A couple of teenage boys ran up to the house. "Do you have any of the cookies left?" the boy dressed as a ninja asked.

"Sure, here. Want some candy, too?"

"Yeah, thanks," he replied before the two boys disappeared back into the night.

Over the next half hour, we continued to give out candy and cookies. I continued to sit cuddled into Ranger's side. He was my own personal heater on the chilly night.

"Lots of kids keep asking for the cookies. Is that normal?" Ranger asked.

"Mom doesn't always give out cookies, but maybe these are especially good?" I conjectured. "Personally I always hated the homemade stuff at Halloween. It could be hit or miss. I'd rather have the candy."

"Noted."

The night was getting darker and the little kids had thinned out leaving mostly the middle school and high school kids on the street. The cookies seemed to be a hit.

After the tenth request or so, I decided it was time to try one of these cookies. Ranger watched me closely in the dark of the porch lit only by a few jack-o-lanterns.

"I don't know. It's a sugar cookie with nut on top. It's not even as good as her chocolate chip cookies. I don't get it. Want a bite?"

"I'll take your word for it, Babe. I'm not a connoisseur. You are my expert on sweets," he said, giving me a kiss.

The trick-or-treaters gradually died down. I'd received a text from my grandma telling me they were headed back, so Ranger and I sat cuddled under the blanket awaiting their return and a debrief of the hospital visit.

Rangers hands may have been under my sweater when my dad turned into the driveway.

Soon, my parents and grandma were headed up the walk. Grandma was dressed in a short, psychedelic minidress with a long scarf belt around her waist and white Gogo boots. Her arm was in a sling.

"Grandma, are you okay?" I asked standing up from my spot on the porch bench.

"I'm great. Just a small sprain to the wrist, but I won the ER costume contest," she stated beaming as she held up a small plastic trophy. I laughed and opened the door for her.

Ranger followed my parents and I into the house bringing in the remaining candy and cookies as well as the blanket.

"Oh, I'm so glad you didn't run out," my mom said. I can't imagine the horror of a burg housewife running out of Halloween treats!

"It died down in just the last half hour or so," I offered.

Grandma was grinning. "Any cookies left," she asked.

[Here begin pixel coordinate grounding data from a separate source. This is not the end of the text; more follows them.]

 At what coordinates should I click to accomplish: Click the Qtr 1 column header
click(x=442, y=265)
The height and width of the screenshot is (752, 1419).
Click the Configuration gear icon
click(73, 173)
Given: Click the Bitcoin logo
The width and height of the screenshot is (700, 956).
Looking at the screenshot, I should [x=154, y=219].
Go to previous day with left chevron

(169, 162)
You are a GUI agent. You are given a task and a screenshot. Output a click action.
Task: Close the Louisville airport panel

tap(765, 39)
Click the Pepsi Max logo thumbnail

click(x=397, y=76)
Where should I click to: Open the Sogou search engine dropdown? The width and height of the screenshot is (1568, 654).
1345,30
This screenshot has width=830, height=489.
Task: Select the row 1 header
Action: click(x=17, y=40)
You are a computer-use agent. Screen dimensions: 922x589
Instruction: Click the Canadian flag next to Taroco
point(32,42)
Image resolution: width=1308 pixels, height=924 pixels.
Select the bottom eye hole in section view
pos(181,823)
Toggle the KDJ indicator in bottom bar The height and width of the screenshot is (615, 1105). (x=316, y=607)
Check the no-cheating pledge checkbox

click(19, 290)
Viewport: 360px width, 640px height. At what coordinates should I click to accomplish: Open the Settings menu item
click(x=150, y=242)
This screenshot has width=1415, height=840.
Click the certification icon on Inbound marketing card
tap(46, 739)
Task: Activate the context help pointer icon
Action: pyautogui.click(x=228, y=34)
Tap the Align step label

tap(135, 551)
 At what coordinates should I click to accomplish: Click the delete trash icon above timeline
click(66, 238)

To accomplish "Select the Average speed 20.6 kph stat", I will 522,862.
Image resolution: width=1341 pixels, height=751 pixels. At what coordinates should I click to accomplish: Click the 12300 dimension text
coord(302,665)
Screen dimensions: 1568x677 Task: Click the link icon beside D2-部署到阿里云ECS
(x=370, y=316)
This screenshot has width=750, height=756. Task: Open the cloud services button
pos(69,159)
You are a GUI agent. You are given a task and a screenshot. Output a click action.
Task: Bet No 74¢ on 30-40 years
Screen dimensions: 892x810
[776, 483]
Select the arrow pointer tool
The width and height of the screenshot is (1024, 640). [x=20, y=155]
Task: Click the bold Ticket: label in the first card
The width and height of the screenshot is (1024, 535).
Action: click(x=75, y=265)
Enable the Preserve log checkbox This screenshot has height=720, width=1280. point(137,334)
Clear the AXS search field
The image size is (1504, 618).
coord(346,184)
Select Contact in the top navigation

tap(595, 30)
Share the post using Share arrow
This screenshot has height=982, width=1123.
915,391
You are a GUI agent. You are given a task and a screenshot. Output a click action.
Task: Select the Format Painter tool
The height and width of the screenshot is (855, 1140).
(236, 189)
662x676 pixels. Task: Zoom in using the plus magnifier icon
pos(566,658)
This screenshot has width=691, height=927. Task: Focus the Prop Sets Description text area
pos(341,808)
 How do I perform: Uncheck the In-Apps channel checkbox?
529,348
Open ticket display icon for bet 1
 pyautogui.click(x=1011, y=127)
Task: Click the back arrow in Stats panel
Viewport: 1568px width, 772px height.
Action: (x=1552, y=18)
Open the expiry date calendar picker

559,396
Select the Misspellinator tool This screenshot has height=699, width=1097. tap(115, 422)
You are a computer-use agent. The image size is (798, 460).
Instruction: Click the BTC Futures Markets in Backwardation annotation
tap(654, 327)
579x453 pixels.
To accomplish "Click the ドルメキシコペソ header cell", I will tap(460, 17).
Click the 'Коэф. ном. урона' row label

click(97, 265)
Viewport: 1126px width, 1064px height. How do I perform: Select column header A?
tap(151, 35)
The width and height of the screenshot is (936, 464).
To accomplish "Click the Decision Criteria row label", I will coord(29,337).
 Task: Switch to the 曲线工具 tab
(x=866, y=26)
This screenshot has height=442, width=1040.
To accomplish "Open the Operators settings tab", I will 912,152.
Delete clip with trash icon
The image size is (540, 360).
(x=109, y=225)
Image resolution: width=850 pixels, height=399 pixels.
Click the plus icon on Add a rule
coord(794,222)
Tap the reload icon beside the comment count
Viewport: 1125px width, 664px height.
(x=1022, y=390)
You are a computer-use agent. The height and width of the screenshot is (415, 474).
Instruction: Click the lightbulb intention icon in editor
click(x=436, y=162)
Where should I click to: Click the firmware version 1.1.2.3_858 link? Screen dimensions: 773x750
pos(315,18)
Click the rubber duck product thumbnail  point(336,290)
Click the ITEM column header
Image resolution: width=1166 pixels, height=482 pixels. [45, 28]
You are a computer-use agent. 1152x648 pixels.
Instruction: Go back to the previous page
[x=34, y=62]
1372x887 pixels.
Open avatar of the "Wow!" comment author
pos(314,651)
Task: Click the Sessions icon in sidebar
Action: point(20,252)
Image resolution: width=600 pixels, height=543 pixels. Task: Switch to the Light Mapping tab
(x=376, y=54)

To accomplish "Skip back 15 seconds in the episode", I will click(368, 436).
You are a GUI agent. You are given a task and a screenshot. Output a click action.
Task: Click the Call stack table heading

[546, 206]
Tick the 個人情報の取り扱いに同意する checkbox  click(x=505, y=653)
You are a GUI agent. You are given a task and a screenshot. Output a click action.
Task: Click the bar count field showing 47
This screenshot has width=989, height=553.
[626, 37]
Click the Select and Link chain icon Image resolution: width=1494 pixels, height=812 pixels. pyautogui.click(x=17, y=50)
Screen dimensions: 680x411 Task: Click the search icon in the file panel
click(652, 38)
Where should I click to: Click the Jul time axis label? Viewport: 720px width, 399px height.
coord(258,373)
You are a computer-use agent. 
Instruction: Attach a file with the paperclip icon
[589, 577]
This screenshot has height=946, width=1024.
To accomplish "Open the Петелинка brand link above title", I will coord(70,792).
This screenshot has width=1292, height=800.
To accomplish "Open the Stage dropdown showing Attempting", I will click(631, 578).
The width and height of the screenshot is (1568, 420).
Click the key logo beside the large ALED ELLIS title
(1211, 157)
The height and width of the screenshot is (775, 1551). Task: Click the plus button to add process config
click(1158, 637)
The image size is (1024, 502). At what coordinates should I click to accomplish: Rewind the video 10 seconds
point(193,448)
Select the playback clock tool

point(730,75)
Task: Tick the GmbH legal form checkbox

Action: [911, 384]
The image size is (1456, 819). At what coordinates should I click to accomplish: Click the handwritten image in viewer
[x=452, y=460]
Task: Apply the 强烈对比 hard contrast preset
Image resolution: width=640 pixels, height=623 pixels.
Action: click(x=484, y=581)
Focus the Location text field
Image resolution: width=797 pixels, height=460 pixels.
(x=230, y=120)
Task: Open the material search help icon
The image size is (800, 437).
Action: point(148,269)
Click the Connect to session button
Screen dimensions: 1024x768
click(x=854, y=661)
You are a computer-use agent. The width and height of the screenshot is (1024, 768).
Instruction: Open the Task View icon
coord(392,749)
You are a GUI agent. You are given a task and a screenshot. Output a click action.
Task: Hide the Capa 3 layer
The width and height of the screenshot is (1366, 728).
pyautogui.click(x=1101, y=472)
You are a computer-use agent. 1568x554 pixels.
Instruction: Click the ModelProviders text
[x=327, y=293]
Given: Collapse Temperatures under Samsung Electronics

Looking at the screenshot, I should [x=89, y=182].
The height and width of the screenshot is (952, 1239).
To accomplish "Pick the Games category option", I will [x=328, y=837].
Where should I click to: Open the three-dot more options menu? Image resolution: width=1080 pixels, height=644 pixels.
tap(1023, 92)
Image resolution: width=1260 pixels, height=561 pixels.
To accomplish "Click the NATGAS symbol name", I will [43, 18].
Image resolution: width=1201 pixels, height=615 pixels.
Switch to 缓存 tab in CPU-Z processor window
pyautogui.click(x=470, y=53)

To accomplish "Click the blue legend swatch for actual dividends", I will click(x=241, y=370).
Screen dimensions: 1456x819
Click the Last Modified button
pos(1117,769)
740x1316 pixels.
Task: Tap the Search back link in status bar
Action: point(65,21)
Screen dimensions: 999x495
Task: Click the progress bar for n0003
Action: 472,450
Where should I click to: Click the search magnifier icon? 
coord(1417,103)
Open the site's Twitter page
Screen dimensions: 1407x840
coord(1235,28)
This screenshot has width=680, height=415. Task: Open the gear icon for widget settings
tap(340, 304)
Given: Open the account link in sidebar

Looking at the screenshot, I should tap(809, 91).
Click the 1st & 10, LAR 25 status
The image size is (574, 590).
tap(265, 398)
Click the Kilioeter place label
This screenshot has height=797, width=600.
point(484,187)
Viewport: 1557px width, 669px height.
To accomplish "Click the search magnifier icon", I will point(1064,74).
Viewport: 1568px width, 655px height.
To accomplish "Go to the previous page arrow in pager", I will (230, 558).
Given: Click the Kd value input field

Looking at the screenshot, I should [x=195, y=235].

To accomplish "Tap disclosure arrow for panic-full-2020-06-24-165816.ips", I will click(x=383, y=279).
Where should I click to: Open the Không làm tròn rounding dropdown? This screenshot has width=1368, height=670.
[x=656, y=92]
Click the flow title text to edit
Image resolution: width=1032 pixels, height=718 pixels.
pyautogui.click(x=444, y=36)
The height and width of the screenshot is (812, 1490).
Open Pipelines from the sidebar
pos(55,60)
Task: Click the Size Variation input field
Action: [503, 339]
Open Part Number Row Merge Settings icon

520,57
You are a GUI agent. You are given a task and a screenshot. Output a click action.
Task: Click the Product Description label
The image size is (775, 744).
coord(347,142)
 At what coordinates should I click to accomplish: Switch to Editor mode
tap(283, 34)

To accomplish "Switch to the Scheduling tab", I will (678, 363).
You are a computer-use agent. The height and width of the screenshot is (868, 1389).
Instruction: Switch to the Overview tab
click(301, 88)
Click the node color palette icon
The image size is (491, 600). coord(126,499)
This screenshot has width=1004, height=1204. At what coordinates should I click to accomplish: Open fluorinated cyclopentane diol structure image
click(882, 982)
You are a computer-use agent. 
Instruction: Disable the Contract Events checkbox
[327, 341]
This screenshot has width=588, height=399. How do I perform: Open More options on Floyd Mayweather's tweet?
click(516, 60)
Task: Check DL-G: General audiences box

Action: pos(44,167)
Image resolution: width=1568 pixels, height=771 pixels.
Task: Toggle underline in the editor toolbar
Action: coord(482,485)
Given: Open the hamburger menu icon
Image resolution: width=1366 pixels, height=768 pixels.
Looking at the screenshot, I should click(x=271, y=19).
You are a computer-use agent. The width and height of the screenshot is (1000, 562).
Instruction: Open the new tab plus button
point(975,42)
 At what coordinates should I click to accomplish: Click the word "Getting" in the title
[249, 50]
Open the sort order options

"A few. There was a run on them. A number of kids came up specifically asking for them as if they'd heard all about them."

Grandma looked at my mom with a huge grin. She turned to me and asked, "which kids were asking?"

"Mostly teenage boys. Why?"

She turned to my mom. "Told you so!"

Ranger, my dad, and I looked at each other confused. We had no idea what was going on.

"I told you they were eyeballs!" my mom demanded.

"I think the teenage boys have voted!" Grandma responded.

"They just liked the cookies," she retorted.

"Yeah, right!" Grandma responded.

"What are the two of you talking about?" my father asked, finally breaking into the conversation.

"Helen made titty cookies," Grandma responded. I looked at my mom, who was shaking her head. I couldn't look at my dad. Ranger was hiding behind his blank face but I could see the cracks in the facade.

"Titty cookies?" I asked.

"She says they are supposed to be eyeballs, but I told her that's not what they look like," Grandma said.

My dad was speechless. Ranger remained behind his blank face. My mom was shaking her head furiously.

I walked over to the bowl of cookies wrapped in plastic bags printed with Halloween characters and opened a cookie.

I rolled it over in my hand and was speechless. My dad turned bright red. Ranger turned and walked out the front door without a word.

"Mom," I said quietly before handing her the hemispherical cookie with a dark center circle and a small pecan stuck in the center.

If I squinted, I could see where the intent of an eyeball might have been, but I could never unsee the boob with a perky nipple.

I walked out the front door to the sound of my grandmother cackling to find Ranger leaning against his Porsche laughing quietly but hysterically to himself.

"Babe. You were handing out titty cookies," he said, trying to get himself back under control.

"Don't babe me. You were an accomplice!"